2022’nin en iyi iletişim çalışmaları
Haber Müdürümüz Ferruh Altun, birlikte çalıştığımız Zehra Kafkaslı’ya eposta göndermiş… Demiş ki; “Bildiğiniz gibi Ocak sayımızı tüm yılı değerlendiren bir Almanak olarak çıkarıyoruz. Bu yılki Almanak için de hazırlıklara başladık. Mümkünse Ali Bey’in de ‘2022 değerlendirmesi ve 2023 beklentileri’ temasında yazmasını arzularız.” Biz de yönetici arkadaşlarımızın arzularını emir telakki ettik ve şöyle yaptık… Tamamen “subjektif”, öz Türkçesiyle “öznel”; yani herhangi bir araştırmaya, bilimsel tespite dayanmayan, sorumluluğu Marketing Türkiye ve yönetimine değil, başından sonuna şahsıma ve Zehra Hanım’a ait bir değerlendirmeyi sizinle paylaşmak istedik. Rahmetli dostumuz Ömer Lütfi Mete “Bence ile başlayan cümleler bir fikri, düşünceyi değil, bir ruh hâlini ifade eder” demiş… Bizim değerlendirmemiz de işte tam da bu; bir “bence” durumu…
Bence 2022’nin en iyi “reklamı”:
AgeSA’nın “Büyüyünce ne olacaksın?” adıyla gösterime giren filmidir. Reklamı Haziran ayında ilk kez gördüğümüzde şöyle demiştik: “Bizim meslektaşlar yaptıkları işi, belki biraz da abartarak; ‘Fikir, ürün veya hizmet değil, mana satıyoruz’ diye tanımlarlar… Satın alma davranışlarıyla ilgili de şu saptama yapılır: İnsanlar maddi nedenlerle ya da mantıklarına dayanarak değil, duygularıyla karar verirler. Bu saptamaların ışığında AgeSA’nın reklam filminin tüm zamanların en iyi mesaj taşıyıcılarından biri olduğunu söylemek hiç de abartılı olmaz…

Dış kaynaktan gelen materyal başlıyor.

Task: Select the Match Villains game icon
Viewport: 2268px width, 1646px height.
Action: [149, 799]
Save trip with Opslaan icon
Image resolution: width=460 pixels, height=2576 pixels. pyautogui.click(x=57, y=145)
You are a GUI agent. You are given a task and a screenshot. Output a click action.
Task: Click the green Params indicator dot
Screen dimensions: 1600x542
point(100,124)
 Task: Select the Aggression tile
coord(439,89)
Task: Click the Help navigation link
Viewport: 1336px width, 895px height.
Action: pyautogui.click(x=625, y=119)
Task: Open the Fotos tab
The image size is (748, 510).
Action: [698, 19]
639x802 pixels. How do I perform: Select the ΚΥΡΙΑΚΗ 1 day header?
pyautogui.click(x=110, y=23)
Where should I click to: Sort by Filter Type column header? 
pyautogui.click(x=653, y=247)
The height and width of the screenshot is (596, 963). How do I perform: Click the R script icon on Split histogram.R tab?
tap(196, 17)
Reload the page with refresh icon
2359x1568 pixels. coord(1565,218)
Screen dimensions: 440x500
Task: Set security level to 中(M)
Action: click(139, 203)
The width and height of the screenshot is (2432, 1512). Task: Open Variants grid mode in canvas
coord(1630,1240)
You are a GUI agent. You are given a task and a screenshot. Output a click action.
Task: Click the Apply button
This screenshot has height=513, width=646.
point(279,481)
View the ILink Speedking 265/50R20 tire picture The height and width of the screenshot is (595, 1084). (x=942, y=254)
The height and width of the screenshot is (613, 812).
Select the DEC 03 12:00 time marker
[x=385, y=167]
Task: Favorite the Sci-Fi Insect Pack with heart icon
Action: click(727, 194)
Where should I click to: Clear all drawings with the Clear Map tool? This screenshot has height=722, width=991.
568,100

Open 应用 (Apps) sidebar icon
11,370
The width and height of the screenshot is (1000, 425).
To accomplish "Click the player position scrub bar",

2022’nin en “iyi halkla ilişkiler kampanyası”:
AUDI tarafından hazırlanmıştı. Dönem dönem öyle reklamlar, öyle iletişim çalışmaları yapar ki AUDI, ders diye okutulur. Bu başarısının arkasında yatan da hedef kitlenin kültür ve değerlerini çok iyi analiz etmesidir. A6 için çektikleri reklam filminde de Diyarbakır’ı seçmişler. Otomobilin 21 plakalı olmasına kadar dikkat edilmiş.
Bence 2022’nin en iyi “kriz iletişimi yönetimi”:
Bazı soruları bir yayınevinin deneme kitapçığıyla aynı çıkan “KPSS Genel Yetenek-Genel Kültür ve Eğitim Bilimleri” sınavı ile ilgili yapıldı. Yalnızca sınava katılan 1,4 milyon adayı değil, tüm diğer sınavlara girenler, girecekler ve yakınları da dâhil tüm ülkeyi ilgilendiren bir durumdu. FETÖ’nün sınav hilelerini akla getirerek toplumsal bir travmayı da tetiklemişti. Cumhurbaşkanı’nın anında müdahalesi, Devlet Denetleme Kurulu’nun devreye sokulması, açığa alma, hukuki ve idari süreçlerin başlatılması, sınav iptali ve kamuoyunu düzenli bilgilendirmeyle hasarın büyümesi engellendi. ÖSYM’nin itibarı korundu.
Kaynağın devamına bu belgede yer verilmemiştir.